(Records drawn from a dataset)

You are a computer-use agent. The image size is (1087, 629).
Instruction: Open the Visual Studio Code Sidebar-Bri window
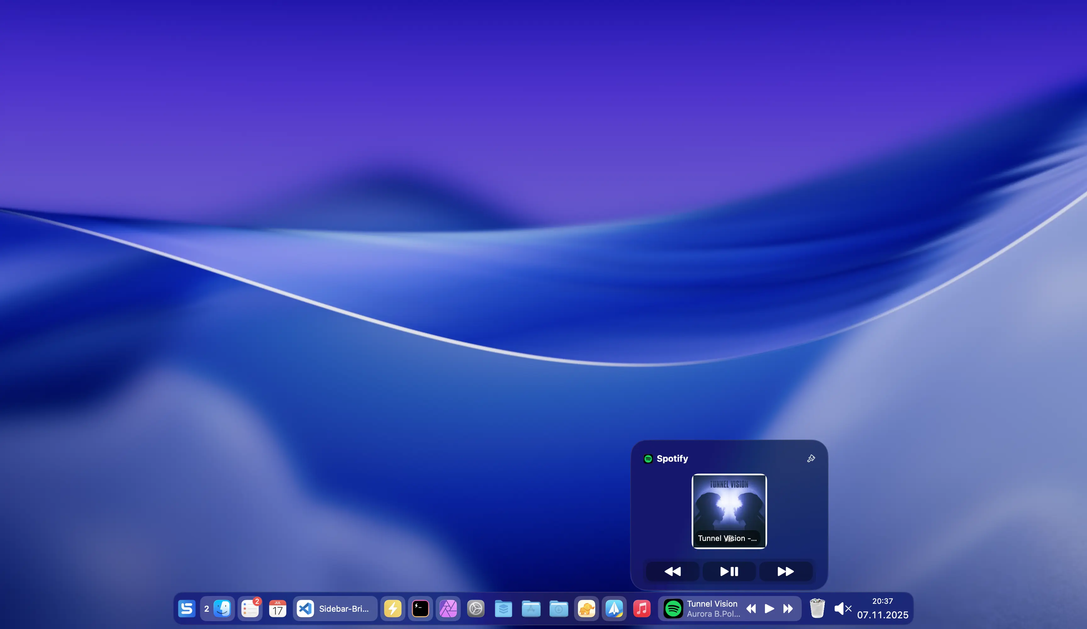(335, 608)
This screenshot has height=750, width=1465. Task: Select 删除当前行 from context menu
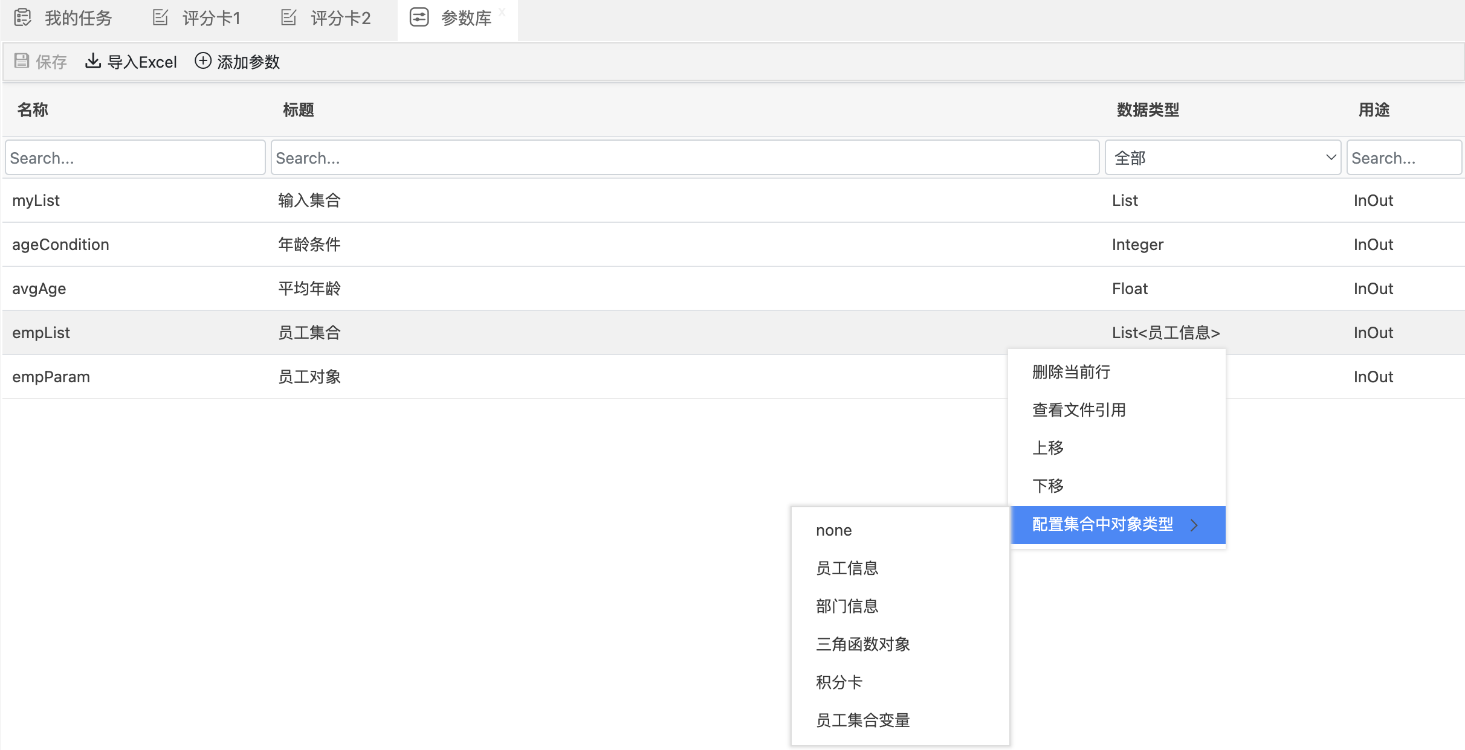[1071, 372]
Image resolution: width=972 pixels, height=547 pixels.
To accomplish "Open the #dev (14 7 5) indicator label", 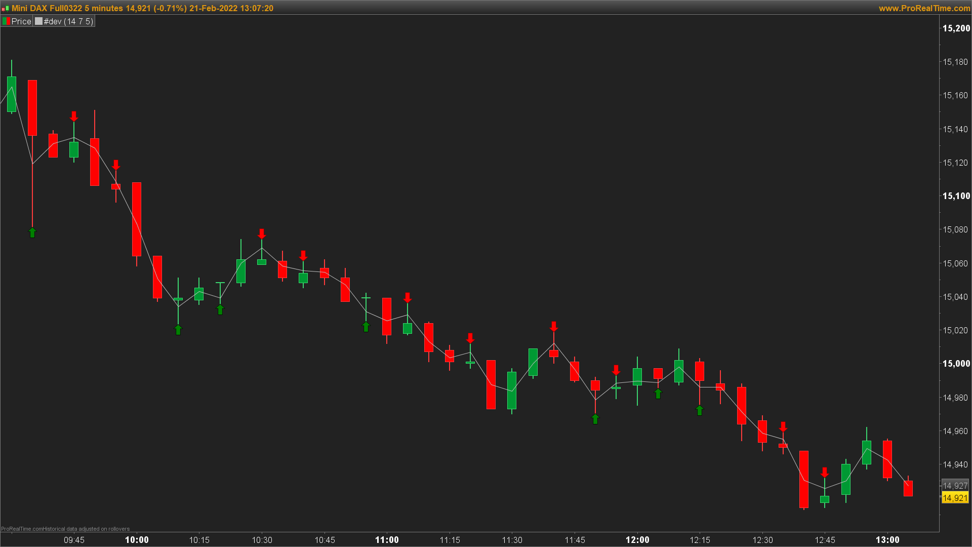I will pos(68,21).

What to produce: Give again, word for word, the lines above from the first one through the one containing "Image resolution: width=972"; no pictures.

Reply to the exercise:
You are a computer-use agent. The image size is (1087, 629).
Instruction: Open the Visual Studio Code Sidebar-Bri window
(335, 608)
This screenshot has height=750, width=1465. Task: Select 删除当前行 from context menu
[1071, 372]
Image resolution: width=972 pixels, height=547 pixels.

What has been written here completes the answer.